I am quite happy to see that it actually becomes less remarkable that brain dynamics in disorders like Parkinson’s disease, epilepsy, autism, schizophrenia, sleep disorders, stroke, and—not least— migraine should be described in terms of mathematics. Of course, there is no other language for dynamics. Now, we even have a Winter School devoted to the topic.
Already Freud thought about psychiatric functions in terms of network diagrams that much look like computational networks today. In the 1970ies, Leon Glass and Michael Mackey coined the term dynamical disease to identify diseases that occur due to an abrupt change in the natural rhythms of the body. When rhythms become abnormal this could be due to a tipping point called bifurcation.
Why mathematics, you ask? Well, is it not enough that it is the noblest virtue? No?
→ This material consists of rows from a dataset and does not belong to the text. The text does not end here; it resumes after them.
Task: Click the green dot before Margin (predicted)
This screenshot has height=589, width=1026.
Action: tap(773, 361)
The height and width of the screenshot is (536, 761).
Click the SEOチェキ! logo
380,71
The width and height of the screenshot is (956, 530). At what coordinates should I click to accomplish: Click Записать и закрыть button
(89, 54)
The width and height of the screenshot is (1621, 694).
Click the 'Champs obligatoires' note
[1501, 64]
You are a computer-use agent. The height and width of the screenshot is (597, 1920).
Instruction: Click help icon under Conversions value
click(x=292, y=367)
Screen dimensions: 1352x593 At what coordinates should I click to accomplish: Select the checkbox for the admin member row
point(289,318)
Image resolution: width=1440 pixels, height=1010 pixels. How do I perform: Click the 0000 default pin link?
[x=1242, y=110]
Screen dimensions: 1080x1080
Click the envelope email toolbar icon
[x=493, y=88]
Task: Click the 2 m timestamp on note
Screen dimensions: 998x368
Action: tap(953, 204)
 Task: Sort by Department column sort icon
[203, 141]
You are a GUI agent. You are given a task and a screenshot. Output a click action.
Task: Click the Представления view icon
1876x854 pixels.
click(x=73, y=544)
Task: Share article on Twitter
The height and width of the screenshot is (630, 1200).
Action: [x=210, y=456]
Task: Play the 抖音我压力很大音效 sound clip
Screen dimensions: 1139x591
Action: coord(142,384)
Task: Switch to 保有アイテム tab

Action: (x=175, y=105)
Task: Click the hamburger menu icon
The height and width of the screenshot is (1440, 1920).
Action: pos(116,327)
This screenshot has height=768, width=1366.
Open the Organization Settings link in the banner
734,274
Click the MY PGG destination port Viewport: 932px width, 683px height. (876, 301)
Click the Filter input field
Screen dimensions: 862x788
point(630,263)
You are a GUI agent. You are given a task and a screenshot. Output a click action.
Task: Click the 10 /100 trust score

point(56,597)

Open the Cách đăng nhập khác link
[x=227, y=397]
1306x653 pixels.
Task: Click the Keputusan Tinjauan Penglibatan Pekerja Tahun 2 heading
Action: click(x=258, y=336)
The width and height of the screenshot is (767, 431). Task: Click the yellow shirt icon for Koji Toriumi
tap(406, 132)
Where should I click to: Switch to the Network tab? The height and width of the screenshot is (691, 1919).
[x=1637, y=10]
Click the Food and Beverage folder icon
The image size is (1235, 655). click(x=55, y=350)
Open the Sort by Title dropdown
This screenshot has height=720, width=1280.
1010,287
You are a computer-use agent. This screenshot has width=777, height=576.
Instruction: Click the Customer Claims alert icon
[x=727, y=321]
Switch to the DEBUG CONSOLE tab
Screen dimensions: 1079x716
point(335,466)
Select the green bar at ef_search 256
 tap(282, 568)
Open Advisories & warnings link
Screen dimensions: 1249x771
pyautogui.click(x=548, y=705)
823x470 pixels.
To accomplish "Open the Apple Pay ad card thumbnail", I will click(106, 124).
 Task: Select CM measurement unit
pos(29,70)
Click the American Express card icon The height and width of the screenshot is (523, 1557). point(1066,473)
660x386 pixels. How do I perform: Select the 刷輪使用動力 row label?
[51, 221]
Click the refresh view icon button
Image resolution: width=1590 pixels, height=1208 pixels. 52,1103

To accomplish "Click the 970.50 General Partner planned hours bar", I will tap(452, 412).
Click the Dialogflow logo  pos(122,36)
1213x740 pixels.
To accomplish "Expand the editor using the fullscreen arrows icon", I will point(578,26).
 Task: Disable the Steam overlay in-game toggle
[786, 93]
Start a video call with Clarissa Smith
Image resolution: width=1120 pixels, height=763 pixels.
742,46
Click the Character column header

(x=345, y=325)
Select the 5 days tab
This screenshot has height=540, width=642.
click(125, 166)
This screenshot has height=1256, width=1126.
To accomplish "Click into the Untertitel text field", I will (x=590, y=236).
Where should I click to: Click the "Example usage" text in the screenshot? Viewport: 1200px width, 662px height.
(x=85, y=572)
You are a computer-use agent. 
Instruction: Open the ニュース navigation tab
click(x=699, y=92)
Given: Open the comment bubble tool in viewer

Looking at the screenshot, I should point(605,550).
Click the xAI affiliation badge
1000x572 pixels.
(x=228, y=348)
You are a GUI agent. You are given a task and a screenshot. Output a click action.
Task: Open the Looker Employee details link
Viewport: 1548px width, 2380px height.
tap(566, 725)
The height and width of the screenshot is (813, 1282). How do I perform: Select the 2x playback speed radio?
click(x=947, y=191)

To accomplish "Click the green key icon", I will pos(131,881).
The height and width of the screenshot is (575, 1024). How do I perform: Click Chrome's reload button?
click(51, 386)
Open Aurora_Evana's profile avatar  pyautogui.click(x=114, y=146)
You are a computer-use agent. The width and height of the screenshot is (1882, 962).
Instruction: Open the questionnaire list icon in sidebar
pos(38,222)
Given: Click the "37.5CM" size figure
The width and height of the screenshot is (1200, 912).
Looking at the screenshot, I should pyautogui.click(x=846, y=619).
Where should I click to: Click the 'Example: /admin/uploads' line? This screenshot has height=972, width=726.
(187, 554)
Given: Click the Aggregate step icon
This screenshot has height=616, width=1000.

Then here is the actual reason:
“The significance of identifying a dynamical disease is that it should be possible to develop therapeutic strategies based on our understanding of dynamics combined with manipulations of the physiological parameters back into the normal ranges.”
(Belair, Glass, an der Heiden, & Milton, Chaos, 5, 1995)
This is how the founders of the concept of dynamical diseases put it in a paper. Or my last quote from the FENS-IBRO-Hertie Winter School website:
Tools from computational neuroscience can be extended to reveal and understand the neural mechanisms underlying brain function and dysfunction, and even suggest new therapeutic strategies.